#### What is required
All of the entries below must be copied out exactly.

#### Pixel coordinate grounding data
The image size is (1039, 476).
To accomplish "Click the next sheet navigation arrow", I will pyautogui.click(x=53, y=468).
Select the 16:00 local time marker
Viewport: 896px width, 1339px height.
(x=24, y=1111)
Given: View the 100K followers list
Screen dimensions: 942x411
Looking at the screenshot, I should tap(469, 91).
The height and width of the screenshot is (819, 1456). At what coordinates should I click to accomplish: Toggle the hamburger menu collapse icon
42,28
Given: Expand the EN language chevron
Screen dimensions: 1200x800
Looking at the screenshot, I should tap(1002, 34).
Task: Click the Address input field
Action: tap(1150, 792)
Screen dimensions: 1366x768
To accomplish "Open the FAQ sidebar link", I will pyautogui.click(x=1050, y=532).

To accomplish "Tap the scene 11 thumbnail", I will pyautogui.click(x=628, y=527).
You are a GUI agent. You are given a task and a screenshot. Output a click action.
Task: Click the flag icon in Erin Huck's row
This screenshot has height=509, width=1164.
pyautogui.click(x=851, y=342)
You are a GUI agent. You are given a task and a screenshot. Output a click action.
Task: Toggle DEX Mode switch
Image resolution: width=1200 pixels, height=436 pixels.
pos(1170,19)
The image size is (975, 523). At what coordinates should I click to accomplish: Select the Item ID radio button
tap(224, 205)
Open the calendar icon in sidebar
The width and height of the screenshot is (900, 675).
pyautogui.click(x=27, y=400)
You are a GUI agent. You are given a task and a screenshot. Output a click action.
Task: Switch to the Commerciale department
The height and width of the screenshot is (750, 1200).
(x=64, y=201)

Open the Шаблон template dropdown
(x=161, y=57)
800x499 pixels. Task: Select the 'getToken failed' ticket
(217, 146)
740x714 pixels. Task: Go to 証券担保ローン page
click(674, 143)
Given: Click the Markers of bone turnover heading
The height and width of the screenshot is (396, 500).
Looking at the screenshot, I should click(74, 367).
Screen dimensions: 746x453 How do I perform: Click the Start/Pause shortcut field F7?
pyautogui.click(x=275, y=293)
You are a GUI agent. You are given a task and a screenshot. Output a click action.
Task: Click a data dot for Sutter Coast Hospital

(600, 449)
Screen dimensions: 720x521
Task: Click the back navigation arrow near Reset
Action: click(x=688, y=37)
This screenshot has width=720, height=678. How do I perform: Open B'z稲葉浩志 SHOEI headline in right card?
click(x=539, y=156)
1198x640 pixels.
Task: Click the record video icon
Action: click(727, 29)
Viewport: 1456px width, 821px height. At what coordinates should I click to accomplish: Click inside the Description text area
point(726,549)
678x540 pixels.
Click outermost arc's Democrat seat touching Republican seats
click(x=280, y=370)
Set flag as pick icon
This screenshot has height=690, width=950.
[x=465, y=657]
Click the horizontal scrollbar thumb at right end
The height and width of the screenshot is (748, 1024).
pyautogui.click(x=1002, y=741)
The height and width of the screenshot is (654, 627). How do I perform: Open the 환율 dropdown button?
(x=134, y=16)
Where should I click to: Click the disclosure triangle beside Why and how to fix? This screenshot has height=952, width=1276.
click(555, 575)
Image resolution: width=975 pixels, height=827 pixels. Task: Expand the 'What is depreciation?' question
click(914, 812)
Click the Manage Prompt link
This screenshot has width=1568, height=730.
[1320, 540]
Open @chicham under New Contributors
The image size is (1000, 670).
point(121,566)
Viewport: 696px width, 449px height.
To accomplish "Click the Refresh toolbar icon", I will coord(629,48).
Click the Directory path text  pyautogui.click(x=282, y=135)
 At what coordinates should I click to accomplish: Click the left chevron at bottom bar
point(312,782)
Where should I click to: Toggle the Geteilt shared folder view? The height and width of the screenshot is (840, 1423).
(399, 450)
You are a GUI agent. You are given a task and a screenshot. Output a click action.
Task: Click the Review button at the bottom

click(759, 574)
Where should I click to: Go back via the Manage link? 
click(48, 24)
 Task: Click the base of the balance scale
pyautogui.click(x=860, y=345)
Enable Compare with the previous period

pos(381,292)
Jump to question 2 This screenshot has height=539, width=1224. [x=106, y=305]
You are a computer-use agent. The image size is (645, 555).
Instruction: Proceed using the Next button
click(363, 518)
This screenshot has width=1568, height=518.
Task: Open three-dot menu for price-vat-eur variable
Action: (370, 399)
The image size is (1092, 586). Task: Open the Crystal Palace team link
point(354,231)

#### Exercise output
The image size is (1039, 476).
To accomplish "Click the next sheet navigation arrow", I will pyautogui.click(x=53, y=468).
Select the 16:00 local time marker
Viewport: 896px width, 1339px height.
(x=24, y=1111)
Given: View the 100K followers list
Screen dimensions: 942x411
Looking at the screenshot, I should tap(469, 91).
The height and width of the screenshot is (819, 1456). At what coordinates should I click to accomplish: Toggle the hamburger menu collapse icon
42,28
Given: Expand the EN language chevron
Screen dimensions: 1200x800
Looking at the screenshot, I should tap(1002, 34).
Task: Click the Address input field
Action: tap(1150, 792)
Screen dimensions: 1366x768
To accomplish "Open the FAQ sidebar link", I will pyautogui.click(x=1050, y=532).

To accomplish "Tap the scene 11 thumbnail", I will pyautogui.click(x=628, y=527).
You are a GUI agent. You are given a task and a screenshot. Output a click action.
Task: Click the flag icon in Erin Huck's row
This screenshot has height=509, width=1164.
pyautogui.click(x=851, y=342)
You are a GUI agent. You are given a task and a screenshot. Output a click action.
Task: Toggle DEX Mode switch
Image resolution: width=1200 pixels, height=436 pixels.
pos(1170,19)
The image size is (975, 523). At what coordinates should I click to accomplish: Select the Item ID radio button
tap(224, 205)
Open the calendar icon in sidebar
The width and height of the screenshot is (900, 675).
pyautogui.click(x=27, y=400)
You are a GUI agent. You are given a task and a screenshot. Output a click action.
Task: Switch to the Commerciale department
The height and width of the screenshot is (750, 1200).
(x=64, y=201)

Open the Шаблон template dropdown
(x=161, y=57)
800x499 pixels. Task: Select the 'getToken failed' ticket
(217, 146)
740x714 pixels. Task: Go to 証券担保ローン page
click(674, 143)
Given: Click the Markers of bone turnover heading
The height and width of the screenshot is (396, 500).
Looking at the screenshot, I should click(74, 367).
Screen dimensions: 746x453 How do I perform: Click the Start/Pause shortcut field F7?
pyautogui.click(x=275, y=293)
You are a GUI agent. You are given a task and a screenshot. Output a click action.
Task: Click a data dot for Sutter Coast Hospital

(600, 449)
Screen dimensions: 720x521
Task: Click the back navigation arrow near Reset
Action: click(x=688, y=37)
This screenshot has width=720, height=678. How do I perform: Open B'z稲葉浩志 SHOEI headline in right card?
click(x=539, y=156)
1198x640 pixels.
Task: Click the record video icon
Action: click(727, 29)
Viewport: 1456px width, 821px height. At what coordinates should I click to accomplish: Click inside the Description text area
point(726,549)
678x540 pixels.
Click outermost arc's Democrat seat touching Republican seats
click(x=280, y=370)
Set flag as pick icon
This screenshot has height=690, width=950.
[x=465, y=657]
Click the horizontal scrollbar thumb at right end
The height and width of the screenshot is (748, 1024).
pyautogui.click(x=1002, y=741)
The height and width of the screenshot is (654, 627). How do I perform: Open the 환율 dropdown button?
(x=134, y=16)
Where should I click to: Click the disclosure triangle beside Why and how to fix? This screenshot has height=952, width=1276.
click(555, 575)
Image resolution: width=975 pixels, height=827 pixels. Task: Expand the 'What is depreciation?' question
click(914, 812)
Click the Manage Prompt link
This screenshot has width=1568, height=730.
[1320, 540]
Open @chicham under New Contributors
The image size is (1000, 670).
point(121,566)
Viewport: 696px width, 449px height.
To accomplish "Click the Refresh toolbar icon", I will coord(629,48).
Click the Directory path text  pyautogui.click(x=282, y=135)
 At what coordinates should I click to accomplish: Click the left chevron at bottom bar
point(312,782)
Where should I click to: Toggle the Geteilt shared folder view? The height and width of the screenshot is (840, 1423).
(399, 450)
You are a GUI agent. You are given a task and a screenshot. Output a click action.
Task: Click the Review button at the bottom

click(759, 574)
Where should I click to: Go back via the Manage link? 
click(48, 24)
 Task: Click the base of the balance scale
pyautogui.click(x=860, y=345)
Enable Compare with the previous period

pos(381,292)
Jump to question 2 This screenshot has height=539, width=1224. [x=106, y=305]
You are a computer-use agent. The image size is (645, 555).
Instruction: Proceed using the Next button
click(363, 518)
This screenshot has width=1568, height=518.
Task: Open three-dot menu for price-vat-eur variable
Action: (370, 399)
The image size is (1092, 586). Task: Open the Crystal Palace team link
point(354,231)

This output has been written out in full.